Right now, we’re seeing something that should concern every trader paying attention to market structure. Semiconductor stocks have delivered the best earnings in almost a decade, yet chip prices haven’t moved higher the past several days.
We’re talking about Advanced Micro Devices (AMD), Intel (INTC), Marvell Technology (MRVL), Qualcomm (QCOM) and several others reporting exceptional numbers — and the semiconductor index has been completely flat.
This isn’t normal. Markets don’t move this way. Supporting this sector divergence, only 300 stocks are making new highs compared to stronger periods when 600-800 typically break out. That confirms a weakness in market breadth beneath the surface.
Meanwhile, some names outside chips have surged in a way that’s anything but sustainable. Apple (AAPL) jumped 2% premarket after earnings while companies like Atlassian (TEAM) and Twilio (TWLO) exploded 20-25% on their reports.
When certain stocks are flying like this while the sector that has delivered the strongest earnings can’t gain an inch, you’re looking at fragmented momentum — the kind that rarely ends well.
Red flag alert: If the best earnings in over a decade can’t move prices, what will?
That’s the $2 million question.
Why This Matters More Than You Think
The entire market rally has been driven by the Nasdaq 100 (QQQ) and semiconductors. Technology (XLK) dominates the info-tech landscape, creating massive concentration risk.

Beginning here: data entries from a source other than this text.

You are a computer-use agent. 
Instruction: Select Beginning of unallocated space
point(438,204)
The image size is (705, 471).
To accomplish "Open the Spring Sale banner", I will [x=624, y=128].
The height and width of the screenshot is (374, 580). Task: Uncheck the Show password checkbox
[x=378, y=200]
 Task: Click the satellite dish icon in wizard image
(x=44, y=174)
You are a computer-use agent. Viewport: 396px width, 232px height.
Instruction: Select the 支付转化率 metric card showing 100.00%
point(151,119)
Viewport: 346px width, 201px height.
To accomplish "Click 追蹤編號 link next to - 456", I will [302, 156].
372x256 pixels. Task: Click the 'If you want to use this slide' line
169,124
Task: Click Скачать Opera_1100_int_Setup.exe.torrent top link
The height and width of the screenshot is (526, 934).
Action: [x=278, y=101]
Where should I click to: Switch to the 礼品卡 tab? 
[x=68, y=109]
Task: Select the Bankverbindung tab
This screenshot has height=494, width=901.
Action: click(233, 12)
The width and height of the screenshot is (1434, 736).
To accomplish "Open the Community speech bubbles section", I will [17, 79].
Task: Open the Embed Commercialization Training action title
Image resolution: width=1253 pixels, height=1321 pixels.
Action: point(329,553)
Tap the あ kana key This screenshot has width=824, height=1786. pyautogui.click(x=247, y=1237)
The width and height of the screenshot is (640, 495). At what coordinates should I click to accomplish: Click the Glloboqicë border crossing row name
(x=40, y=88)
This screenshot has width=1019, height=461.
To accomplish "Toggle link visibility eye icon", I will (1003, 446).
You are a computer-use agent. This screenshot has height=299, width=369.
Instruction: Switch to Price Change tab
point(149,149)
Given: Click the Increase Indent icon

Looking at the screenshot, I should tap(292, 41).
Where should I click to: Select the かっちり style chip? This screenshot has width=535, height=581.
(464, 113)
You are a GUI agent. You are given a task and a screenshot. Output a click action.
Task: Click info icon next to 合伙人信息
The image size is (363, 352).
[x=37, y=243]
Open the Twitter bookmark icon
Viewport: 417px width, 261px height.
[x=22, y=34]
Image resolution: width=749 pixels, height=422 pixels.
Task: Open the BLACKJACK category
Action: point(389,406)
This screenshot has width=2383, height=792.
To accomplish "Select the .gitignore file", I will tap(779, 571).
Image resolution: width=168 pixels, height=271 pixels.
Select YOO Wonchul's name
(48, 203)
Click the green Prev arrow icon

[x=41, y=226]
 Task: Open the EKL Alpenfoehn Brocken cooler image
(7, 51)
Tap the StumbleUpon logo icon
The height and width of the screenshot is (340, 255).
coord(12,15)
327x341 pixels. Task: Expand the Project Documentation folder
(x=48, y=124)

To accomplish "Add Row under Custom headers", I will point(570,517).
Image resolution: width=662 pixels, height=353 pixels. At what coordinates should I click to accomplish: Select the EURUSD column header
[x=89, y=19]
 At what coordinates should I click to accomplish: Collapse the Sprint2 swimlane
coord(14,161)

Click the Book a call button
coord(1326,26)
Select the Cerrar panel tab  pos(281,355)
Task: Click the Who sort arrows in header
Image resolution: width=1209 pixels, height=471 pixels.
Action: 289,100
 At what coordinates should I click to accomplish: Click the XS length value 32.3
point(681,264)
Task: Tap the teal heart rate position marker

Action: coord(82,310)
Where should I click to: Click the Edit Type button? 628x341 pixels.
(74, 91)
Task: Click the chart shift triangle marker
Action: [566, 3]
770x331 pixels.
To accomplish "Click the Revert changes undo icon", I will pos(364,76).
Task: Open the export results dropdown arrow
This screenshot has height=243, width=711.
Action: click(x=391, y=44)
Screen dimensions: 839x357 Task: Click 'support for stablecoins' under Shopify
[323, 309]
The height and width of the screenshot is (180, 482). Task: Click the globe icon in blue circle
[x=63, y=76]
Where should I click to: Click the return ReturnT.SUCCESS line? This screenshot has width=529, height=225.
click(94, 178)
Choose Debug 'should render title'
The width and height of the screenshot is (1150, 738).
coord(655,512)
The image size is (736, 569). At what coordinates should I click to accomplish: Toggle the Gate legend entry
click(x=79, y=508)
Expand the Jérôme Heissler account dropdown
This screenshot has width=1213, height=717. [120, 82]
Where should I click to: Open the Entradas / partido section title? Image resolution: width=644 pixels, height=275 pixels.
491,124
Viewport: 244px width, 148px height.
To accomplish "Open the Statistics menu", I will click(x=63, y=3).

Take semiconductors out of the equation and things won’t be pretty.
Sectors outside tech and chips — Utilities (XLU), Consumer Staples (XLP), Communications (XLC) — continue to underperform, underscoring how few stocks are supporting current market strength.
Even sentiment gauges show early signs of strain. The options market put/call ratio reflects growing bullishness, suggesting risk appetite may soon become excessive.
At the same time, we’re seeing market moves that simply aren’t natural. Just as we’ve seen with recent unsustainable surges in gold, unresponsive chip prices after outsized earnings are another example of non-natural behavior that often unwinds abruptly.
If chip stocks continue to lag despite strong earnings, we could see a major correction coming in the S&P 500…
What Traders Need to Do Right Now
The market is becoming more vulnerable, not less. The fact that chip stocks with phenomenal earnings can’t rally tells you buyers aren’t showing up — even with perfect catalysts in place.
Price action is sending a message. And when price and fundamentals diverge this sharply, price is almost always right.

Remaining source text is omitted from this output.